US2002/094299 discloses the use of scale control agents comprising organic phosphonates for inhibiting scale formation or deposition in acidic aqueous systems. - The scale control agents comprising bis(hexamethylenetriaminepenta (methylenephosphonic acid)) (BHMTAP) are applied to inhibit hard, adherent deposit formation of insoluble metal salts particularly sulfates of metals such as calcium, and/or other alkaline earth metals in presence of late transition metals. These agents may be applied on filter presses, weeping lines for heap leaches, pipes, holding vessels, evaporators, heat exchangers, cooling towers, boilers, autoclaves, or other sites that induce scale deposit formation in industrial processes.
- The scale control agents comprise bis(hexamethylenetriaminepenta (methylenephosphonic acid)) (BHMTAP) either alone or in combination with inorganic phosphonates and/or polymeric dispersants. The scale control agent may further comprise polymers, such as low molecular weight polymeric dispersants. These additives are effective at scale control, such as inhibiting metal sulfate nucleation in highly acidic aqueous systems that may also have high concentrations of hardness, chloride, sulfate, organics, dissolved transition metals or corrosion inhibitors or insoluble solids or operate at high temperature, and pressure. These agents suppress calcium sulfate deposition through threshold inhibition and also by altering crystal morphology. The invention also concerns processes for inhibiting and/or removing scale from the surface of a substrate, such as process equipment, comprising adding the scale control agent to a highly acidic aqueous system in an effective amount to inhibit scale formation or deposition on a surface in contact with the highly acidic aqueous system.

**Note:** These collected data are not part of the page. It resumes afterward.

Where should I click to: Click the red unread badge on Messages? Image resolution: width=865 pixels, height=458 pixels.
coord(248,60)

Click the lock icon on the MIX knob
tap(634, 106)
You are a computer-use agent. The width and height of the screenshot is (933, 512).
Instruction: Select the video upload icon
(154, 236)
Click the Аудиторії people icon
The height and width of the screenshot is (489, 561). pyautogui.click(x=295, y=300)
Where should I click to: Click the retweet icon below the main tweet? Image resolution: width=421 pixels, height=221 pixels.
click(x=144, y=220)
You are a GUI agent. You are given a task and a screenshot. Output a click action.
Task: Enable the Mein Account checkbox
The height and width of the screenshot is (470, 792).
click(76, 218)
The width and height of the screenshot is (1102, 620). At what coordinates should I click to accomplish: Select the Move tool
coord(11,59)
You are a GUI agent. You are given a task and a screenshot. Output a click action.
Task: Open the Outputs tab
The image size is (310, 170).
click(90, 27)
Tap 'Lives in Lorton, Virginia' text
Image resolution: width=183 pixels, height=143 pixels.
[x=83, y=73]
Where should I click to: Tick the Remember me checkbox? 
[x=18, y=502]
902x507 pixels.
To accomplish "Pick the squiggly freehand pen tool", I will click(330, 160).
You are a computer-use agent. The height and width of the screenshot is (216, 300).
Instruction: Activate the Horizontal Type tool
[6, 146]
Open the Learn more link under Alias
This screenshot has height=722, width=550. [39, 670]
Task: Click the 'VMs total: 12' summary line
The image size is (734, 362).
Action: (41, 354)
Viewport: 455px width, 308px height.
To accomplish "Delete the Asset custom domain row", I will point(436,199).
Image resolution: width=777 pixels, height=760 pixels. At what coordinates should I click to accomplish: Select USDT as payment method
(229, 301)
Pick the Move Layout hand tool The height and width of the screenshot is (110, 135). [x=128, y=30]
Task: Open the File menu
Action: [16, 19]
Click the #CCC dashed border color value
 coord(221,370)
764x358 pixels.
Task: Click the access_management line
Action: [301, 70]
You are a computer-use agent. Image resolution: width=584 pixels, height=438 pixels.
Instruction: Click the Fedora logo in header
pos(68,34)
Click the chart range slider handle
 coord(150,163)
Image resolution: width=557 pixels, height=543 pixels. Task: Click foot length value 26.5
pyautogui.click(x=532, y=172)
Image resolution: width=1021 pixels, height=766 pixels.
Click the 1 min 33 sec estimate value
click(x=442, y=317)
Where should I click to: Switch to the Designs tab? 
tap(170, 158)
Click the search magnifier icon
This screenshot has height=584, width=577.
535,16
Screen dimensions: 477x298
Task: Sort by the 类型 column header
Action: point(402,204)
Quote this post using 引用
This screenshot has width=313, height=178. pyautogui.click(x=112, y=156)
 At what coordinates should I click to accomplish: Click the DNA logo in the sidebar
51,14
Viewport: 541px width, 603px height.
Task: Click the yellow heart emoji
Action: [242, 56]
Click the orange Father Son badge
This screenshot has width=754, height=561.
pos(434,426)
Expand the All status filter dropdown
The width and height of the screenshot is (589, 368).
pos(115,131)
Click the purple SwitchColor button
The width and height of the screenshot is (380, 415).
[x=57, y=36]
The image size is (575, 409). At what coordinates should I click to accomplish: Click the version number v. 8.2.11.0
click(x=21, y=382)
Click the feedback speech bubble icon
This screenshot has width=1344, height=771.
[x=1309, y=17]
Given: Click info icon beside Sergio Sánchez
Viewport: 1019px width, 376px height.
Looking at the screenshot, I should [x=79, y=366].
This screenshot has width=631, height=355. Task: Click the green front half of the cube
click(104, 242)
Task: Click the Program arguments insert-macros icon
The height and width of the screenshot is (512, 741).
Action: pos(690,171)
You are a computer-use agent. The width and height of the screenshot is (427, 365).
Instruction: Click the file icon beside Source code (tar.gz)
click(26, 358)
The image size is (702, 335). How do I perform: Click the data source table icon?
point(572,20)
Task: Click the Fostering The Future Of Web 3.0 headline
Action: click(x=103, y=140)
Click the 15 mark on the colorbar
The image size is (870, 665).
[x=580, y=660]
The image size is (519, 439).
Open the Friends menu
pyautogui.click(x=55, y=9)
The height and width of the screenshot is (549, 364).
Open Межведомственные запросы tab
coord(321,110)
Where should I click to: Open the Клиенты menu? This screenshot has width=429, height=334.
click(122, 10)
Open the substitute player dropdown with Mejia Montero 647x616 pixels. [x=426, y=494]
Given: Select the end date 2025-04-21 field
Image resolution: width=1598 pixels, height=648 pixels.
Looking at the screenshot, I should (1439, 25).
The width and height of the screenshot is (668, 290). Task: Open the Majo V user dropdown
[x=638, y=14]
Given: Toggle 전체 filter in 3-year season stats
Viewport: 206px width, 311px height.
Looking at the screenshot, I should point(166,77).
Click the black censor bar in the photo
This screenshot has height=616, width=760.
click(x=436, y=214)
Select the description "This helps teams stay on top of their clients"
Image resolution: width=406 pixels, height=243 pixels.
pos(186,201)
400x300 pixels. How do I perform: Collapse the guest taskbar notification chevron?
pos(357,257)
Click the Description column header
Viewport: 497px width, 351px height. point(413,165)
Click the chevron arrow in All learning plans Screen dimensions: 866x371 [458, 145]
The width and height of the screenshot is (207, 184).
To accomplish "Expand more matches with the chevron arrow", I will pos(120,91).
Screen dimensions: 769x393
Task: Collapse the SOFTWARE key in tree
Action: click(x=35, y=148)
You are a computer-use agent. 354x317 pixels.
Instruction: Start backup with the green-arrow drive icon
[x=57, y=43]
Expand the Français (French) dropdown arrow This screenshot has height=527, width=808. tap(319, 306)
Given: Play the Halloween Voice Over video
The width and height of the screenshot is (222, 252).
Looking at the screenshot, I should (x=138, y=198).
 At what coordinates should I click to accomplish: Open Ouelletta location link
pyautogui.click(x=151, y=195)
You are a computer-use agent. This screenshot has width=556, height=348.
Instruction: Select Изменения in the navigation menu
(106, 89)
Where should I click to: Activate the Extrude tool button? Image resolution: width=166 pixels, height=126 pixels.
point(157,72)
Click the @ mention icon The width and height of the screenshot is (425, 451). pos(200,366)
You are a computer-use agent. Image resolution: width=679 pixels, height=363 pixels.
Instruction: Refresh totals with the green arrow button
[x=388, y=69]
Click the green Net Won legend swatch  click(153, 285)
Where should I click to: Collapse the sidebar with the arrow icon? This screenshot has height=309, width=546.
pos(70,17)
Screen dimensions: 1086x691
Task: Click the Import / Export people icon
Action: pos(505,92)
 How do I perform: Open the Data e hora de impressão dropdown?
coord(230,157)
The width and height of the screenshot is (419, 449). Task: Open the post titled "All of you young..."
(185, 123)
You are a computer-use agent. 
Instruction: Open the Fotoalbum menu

As used in this specification the term "low pH aqueous systems" or "highly acidic aqueous systems" means those aqueous systems having pH less than 2, including less than 1; including all points within these specified ranges.
- All parts and percentages set forth in this specification and the appended claims are on a weight by weight basis unless otherwise specified.
-
-
Fig. 1 is a graph showing the effect of water hardness on bis(hexamethylenetriaminepenta (methylenephosphonic acid))BHMTAP performance. -
Fig. 2 is a scanning electron microscope image of calcium sulfate crystal morphology with no additive treatment. -
Fig. 3 is a scanning electron microscope image of calcium sulfate crystal morphology treated with 100 parts per million (ppm) BHMTAP in accordance with an embodiment of the invention. -
Fig. 4 is a scanning electron microscope image of calcium sulfate crystal morphology treated with 50 ppm of scale control agent in accordance with an embodiment of the invention comprising KEMGUARD® 269 polymer (available from Kemira, Helsinki, Finland) and BHMTAP (Additive C). -
Fig. 5 is a scanning electron microscope image of calcium sulfate crystal morphology treated with 50 ppm of scale control agent in accordance with an embodiment of the invention comprising polymer of acrylic acid/maleic acid (poly(AA/MA)) and BHMTAP (Additive A). - The invention relates to the use of bis(hexamethylenetriaminepenta (methylenephosphonic acid)) (BHMTAP) for scale inhibition in highly acidic aqueous systems, such as process waters having soluble transition metals, high concentrations of hardness, sulfates, chlorides, organics, and salts. Typically the scale control agents comprise bis(hexamethylenetriaminepenta (methylenephosphonic acid)) (BHMTAP) and polymer, and may optionally comprise inorganic phosphonate. The invention further relates to processes for the inhibition of and/or removal of scale deposits, such as calcium sulfate scale, comprising adding the scale control agent to a highly acidic system, having a pH of 2 or less in an effective amount to inhibit the formation of scale on a surface in contact with the highly acidic aqueous system. Typically, the organic phosphonate is added to the highly acidic system in amounts of 10 parts per million (ppm) to 100 ppm preferably 10 ppm to 50 ppm and may be added in amounts of 5 ppm to 25 ppm.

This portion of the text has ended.